El Gobierno del Reino Unido planea ofrecer hasta 5.000 permisos de trabajo temporales a transportistas extranjeros para tratar de atenuar la escasez de conductores que ha dejado desabastecidas a decenas de gasolineras, según han adelantado este sábado medios británicos.

Las colas de vehículos en estaciones de servicio continúan este fin de semana ante el temor entre los conductores a que se agote el combustible, después de que la petrolera BP cerrara esta semana algunas de sus instalaciones.

La compañía EG Group, que gestiona 341 gasolineras en el Reino Unido, ha impuesto un límite de gasto de 30 libras (35 euros) a sus clientes debido a la «demanda de combustible sin precedentes» que han registrado en las últimas horas.

El presidente de la Asociación de Automovilistas británica (AA), Edmund King, subrayó este sábado que no hay escasez de reservas de gasolina ni diésel en el Reino Unido, sino que los desabastecimientos responden a problemas de logística.
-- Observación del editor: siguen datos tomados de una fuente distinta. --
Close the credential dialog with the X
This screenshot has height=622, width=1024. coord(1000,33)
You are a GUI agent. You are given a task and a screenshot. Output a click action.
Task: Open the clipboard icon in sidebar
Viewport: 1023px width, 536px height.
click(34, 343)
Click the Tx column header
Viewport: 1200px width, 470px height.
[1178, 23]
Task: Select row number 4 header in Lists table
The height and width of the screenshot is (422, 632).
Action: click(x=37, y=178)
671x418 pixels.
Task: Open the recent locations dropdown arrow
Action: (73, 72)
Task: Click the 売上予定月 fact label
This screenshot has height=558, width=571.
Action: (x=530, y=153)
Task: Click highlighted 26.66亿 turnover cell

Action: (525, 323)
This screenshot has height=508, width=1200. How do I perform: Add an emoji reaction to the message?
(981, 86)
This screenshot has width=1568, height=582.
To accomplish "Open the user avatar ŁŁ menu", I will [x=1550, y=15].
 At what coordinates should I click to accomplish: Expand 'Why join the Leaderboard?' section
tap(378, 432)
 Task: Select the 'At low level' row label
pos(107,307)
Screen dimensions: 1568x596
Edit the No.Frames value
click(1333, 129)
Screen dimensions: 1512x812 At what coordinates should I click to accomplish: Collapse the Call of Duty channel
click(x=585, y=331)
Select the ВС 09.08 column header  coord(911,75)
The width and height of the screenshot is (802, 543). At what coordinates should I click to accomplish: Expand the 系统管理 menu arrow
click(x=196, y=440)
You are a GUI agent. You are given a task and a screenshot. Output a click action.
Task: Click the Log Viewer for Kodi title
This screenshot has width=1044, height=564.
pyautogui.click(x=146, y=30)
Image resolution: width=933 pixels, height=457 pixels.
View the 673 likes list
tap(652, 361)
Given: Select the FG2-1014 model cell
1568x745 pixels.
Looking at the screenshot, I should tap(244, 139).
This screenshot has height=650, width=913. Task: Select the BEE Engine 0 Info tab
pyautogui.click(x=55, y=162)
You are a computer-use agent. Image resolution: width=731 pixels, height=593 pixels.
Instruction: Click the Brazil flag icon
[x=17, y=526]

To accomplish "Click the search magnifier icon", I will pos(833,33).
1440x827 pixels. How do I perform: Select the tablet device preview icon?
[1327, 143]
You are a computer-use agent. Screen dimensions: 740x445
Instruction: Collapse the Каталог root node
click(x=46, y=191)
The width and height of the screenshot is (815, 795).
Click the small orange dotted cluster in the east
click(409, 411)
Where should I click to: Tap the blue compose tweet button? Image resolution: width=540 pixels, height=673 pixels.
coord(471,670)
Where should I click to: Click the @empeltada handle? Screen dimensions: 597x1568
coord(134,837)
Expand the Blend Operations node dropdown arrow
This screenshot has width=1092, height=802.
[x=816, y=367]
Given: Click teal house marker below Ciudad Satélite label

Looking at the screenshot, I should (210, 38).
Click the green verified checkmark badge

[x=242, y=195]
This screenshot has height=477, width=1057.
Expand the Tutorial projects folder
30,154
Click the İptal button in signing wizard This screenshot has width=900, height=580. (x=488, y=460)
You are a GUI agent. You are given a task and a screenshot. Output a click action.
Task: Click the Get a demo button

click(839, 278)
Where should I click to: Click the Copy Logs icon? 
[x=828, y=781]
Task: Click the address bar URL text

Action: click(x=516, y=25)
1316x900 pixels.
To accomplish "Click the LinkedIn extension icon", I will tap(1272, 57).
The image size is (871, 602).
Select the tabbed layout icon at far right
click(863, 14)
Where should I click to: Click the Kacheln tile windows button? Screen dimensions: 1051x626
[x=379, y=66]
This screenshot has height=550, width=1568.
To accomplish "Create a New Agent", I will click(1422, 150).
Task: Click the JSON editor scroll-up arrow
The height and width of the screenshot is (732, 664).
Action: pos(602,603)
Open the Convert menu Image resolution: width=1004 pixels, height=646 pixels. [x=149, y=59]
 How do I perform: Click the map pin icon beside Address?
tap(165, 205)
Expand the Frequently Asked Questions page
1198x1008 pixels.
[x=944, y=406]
«Hemos estado hablando con responsables del Gobierno y con grandes compañías petroleras y podemos reiterar que no hay un problema de suministro en origen», afirmó King a la cadena BBC.

La secretaria de Estado de Cultura, Medios de Comunicación y Deporte, Nadine Dorries, ha insistido en su cuenta de Twitter en que no hay escasez de gasolina.

La Asociación de Transporte por Carretera británica (RHA, en inglés) ha advertido desde este verano de que faltan unos 100.000 conductores en el Reino Unido para hacer frente a las necesidades del sector.

Uno de los detonantes de la crisis es que cerca de 20.000 conductores europeos han regresado a sus países de origen, según la RHA. Con la salida del Reino Unido de la Unión Europea (UE), las empresas británicas ya no pueden contratar a comunitarios sin un permiso de trabajo.

La pandemia, además, ha impedido que se expidieran miles de nuevas licencias para transportistas en los últimos meses.

El director de la Confederación de la Industria Británica (CBI, en inglés), Tony Danker, afirmó hoy que el escenario que afronta la economía británica se debe a la «resaca del Brexit».

«Hemos visto como algunos conductores volvían a casa, cuando no hubiéramos querido que volvieran a casa», sostuvo el responsable de la patronal, que considera que el Gobierno debe reajustar el «sistema migratorio».